WHAT TO DO:
a) Quote the forum discussion of small-business taxes verbatim, from "One of the things" up to and including "(Feb 22, 2013)".
b) Extend the forum discussion of taxes for a small soap-making business, beginning immediately after its final sentence.

QUOTED TEXT:
►

The tax book I referenced in my original post advises to apply for an EIN even if you plan to be a sole proprietor (with no intention of employing anyone) to guard against being considered a hobbyist by the IRS, as well as having a business plan in place for the same reason. This didn't seem to work for a couple of prior posters, so I'm curious as to the validity of this?
One of the things I've found frustrating is the lack of information I've found on small businesses owned by people who also have income from full-time jobs. Both my husband and I have careers which we enjoy and have no intention of leaving anytime soon. I make everything, but I work weekends; and my husband (who works M-F) is familar with all my products and is willing to set up shop at weekend events I would like to participate in...so it's a good fit for us. 
But I can't find any tax info for our situation. Will being employed full-time help/hurt us by in starting a small business?


----------



## SpiralTouch (Feb 22, 2013)

Reading through all of these replies has helped me a lot! 

I've seen some mention deducting 'losses'. I'm curious, can you claim losses with your business such as

   *a batch of soap turns out unusable - something went wrong in the batch. Can you claim the loss of the cost of those oils?

◄

MATERIAL SHOWN:
►

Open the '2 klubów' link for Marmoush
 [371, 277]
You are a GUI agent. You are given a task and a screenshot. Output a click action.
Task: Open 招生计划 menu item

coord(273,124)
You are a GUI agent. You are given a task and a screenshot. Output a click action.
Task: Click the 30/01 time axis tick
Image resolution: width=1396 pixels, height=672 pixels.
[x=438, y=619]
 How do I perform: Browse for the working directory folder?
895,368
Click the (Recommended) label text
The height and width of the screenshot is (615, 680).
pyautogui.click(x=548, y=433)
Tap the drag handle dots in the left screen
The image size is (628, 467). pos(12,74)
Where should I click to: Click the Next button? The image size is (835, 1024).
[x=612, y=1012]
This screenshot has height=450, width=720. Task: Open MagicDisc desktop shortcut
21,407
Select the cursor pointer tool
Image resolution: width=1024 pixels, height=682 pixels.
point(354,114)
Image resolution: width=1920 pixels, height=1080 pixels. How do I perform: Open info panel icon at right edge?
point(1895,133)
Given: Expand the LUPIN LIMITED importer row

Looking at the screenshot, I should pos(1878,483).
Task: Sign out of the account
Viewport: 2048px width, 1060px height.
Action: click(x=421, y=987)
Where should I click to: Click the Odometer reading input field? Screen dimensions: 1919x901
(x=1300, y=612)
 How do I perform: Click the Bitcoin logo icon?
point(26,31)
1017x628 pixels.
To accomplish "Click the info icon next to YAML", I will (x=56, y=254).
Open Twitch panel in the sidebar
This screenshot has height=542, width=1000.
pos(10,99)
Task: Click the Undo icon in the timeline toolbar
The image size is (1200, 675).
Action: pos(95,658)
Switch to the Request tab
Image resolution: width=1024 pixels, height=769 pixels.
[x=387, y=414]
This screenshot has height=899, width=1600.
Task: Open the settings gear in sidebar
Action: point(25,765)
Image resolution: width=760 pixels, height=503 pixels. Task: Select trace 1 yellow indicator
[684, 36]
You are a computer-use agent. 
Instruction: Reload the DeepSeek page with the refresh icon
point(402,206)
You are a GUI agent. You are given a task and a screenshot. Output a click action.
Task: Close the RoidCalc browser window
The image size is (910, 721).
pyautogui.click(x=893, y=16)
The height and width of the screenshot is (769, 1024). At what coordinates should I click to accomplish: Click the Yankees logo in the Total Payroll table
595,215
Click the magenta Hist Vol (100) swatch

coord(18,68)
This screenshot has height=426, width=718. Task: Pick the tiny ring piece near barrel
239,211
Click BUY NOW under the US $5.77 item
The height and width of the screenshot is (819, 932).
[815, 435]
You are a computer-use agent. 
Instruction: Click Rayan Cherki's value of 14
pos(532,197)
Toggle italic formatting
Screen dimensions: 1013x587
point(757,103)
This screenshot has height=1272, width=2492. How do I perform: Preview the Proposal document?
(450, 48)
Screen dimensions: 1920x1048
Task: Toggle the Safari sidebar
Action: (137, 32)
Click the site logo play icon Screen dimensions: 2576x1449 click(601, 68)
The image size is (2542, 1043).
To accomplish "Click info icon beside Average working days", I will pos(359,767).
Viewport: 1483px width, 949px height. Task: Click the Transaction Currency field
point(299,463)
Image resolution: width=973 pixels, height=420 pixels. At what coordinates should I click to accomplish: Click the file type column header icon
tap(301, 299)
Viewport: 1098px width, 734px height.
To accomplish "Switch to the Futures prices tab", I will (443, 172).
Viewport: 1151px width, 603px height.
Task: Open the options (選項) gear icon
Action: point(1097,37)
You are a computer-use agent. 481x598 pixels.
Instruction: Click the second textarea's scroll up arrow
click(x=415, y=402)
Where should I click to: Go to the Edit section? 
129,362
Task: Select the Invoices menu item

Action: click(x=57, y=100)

◄

WRITTEN RESPONSES:
a)
One of the things I've found frustrating is the lack of information I've found on small businesses owned by people who also have income from full-time jobs. Both my husband and I have careers which we enjoy and have no intention of leaving anytime soon. I make everything, but I work weekends; and my husband (who works M-F) is familar with all my products and is willing to set up shop at weekend events I would like to participate in...so it's a good fit for us. 
But I can't find any tax info for our situation. Will being employed full-time help/hurt us by in starting a small business?


----------



## SpiralTouch (Feb 22, 2013)

b)
Another question - I need to buy a printer for labels. Can I write that off as a business expense if I have a business tax ID?


----------



## SpiralTouch (Feb 22, 2013)

Mune said:


> I can still sell at markets and shows and such, I just cannot use the business as a deduction on my taxes. I also, though, do not have an EIN so I cannot order from companies that want this. Some wholesale companies require an EIN, such as Azure Green, to purchase out of their wholesale catalogues and such. My only concern, and what I cannot seem to find out, is whether I will be penalized if I make a huge profit and am not collecting taxes.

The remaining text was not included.